◆ Exercise ◆
Print the listing exactly.

◆ Records provided ◆
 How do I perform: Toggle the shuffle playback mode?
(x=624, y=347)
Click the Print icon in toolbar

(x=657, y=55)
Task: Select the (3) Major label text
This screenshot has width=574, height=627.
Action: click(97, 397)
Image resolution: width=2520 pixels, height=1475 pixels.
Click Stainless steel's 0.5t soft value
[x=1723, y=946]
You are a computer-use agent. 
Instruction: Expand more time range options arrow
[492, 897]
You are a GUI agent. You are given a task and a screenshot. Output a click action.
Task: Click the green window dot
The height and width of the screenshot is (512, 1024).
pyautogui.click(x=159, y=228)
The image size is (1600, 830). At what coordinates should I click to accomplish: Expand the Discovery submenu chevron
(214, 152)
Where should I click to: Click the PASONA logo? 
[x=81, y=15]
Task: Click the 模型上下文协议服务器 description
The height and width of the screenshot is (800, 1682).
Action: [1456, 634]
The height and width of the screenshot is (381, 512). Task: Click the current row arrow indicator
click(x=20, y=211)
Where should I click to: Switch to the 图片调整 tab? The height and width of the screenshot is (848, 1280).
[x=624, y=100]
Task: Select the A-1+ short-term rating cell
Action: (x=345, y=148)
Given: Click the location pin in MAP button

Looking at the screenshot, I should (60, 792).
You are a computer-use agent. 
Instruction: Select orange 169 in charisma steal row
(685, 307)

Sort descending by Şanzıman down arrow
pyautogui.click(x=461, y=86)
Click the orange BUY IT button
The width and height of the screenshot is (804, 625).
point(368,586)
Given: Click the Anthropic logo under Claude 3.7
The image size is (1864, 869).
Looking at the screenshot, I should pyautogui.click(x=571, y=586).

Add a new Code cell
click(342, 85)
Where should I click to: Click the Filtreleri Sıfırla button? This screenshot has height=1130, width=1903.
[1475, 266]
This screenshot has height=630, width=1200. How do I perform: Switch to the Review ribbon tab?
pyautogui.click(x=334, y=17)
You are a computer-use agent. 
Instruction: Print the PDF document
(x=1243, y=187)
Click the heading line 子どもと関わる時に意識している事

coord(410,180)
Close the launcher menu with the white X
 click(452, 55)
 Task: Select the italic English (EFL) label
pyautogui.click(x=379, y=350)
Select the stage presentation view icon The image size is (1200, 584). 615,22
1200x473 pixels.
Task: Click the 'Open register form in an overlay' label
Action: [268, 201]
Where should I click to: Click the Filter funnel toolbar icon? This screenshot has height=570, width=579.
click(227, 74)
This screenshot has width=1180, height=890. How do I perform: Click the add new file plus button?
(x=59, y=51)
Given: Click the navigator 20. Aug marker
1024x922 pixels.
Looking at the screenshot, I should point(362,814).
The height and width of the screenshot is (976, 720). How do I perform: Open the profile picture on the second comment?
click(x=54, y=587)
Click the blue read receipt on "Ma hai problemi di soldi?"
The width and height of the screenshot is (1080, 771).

◆ Finished exercise ◆
 How do I perform: Toggle the shuffle playback mode?
(x=624, y=347)
Click the Print icon in toolbar

(x=657, y=55)
Task: Select the (3) Major label text
This screenshot has width=574, height=627.
Action: click(97, 397)
Image resolution: width=2520 pixels, height=1475 pixels.
Click Stainless steel's 0.5t soft value
[x=1723, y=946]
You are a computer-use agent. 
Instruction: Expand more time range options arrow
[492, 897]
You are a GUI agent. You are given a task and a screenshot. Output a click action.
Task: Click the green window dot
The height and width of the screenshot is (512, 1024).
pyautogui.click(x=159, y=228)
The image size is (1600, 830). At what coordinates should I click to accomplish: Expand the Discovery submenu chevron
(214, 152)
Where should I click to: Click the PASONA logo? 
[x=81, y=15]
Task: Click the 模型上下文协议服务器 description
The height and width of the screenshot is (800, 1682).
Action: [1456, 634]
The height and width of the screenshot is (381, 512). Task: Click the current row arrow indicator
click(x=20, y=211)
Where should I click to: Switch to the 图片调整 tab? The height and width of the screenshot is (848, 1280).
[x=624, y=100]
Task: Select the A-1+ short-term rating cell
Action: (x=345, y=148)
Given: Click the location pin in MAP button

Looking at the screenshot, I should (60, 792).
You are a computer-use agent. 
Instruction: Select orange 169 in charisma steal row
(685, 307)

Sort descending by Şanzıman down arrow
pyautogui.click(x=461, y=86)
Click the orange BUY IT button
The width and height of the screenshot is (804, 625).
point(368,586)
Given: Click the Anthropic logo under Claude 3.7
The image size is (1864, 869).
Looking at the screenshot, I should pyautogui.click(x=571, y=586).

Add a new Code cell
click(342, 85)
Where should I click to: Click the Filtreleri Sıfırla button? This screenshot has height=1130, width=1903.
[1475, 266]
This screenshot has height=630, width=1200. How do I perform: Switch to the Review ribbon tab?
pyautogui.click(x=334, y=17)
You are a computer-use agent. 
Instruction: Print the PDF document
(x=1243, y=187)
Click the heading line 子どもと関わる時に意識している事

coord(410,180)
Close the launcher menu with the white X
 click(452, 55)
 Task: Select the italic English (EFL) label
pyautogui.click(x=379, y=350)
Select the stage presentation view icon The image size is (1200, 584). 615,22
1200x473 pixels.
Task: Click the 'Open register form in an overlay' label
Action: [268, 201]
Where should I click to: Click the Filter funnel toolbar icon? This screenshot has height=570, width=579.
click(227, 74)
This screenshot has width=1180, height=890. How do I perform: Click the add new file plus button?
(x=59, y=51)
Given: Click the navigator 20. Aug marker
1024x922 pixels.
Looking at the screenshot, I should point(362,814).
The height and width of the screenshot is (976, 720). How do I perform: Open the profile picture on the second comment?
click(x=54, y=587)
Click the blue read receipt on "Ma hai problemi di soldi?"
The width and height of the screenshot is (1080, 771).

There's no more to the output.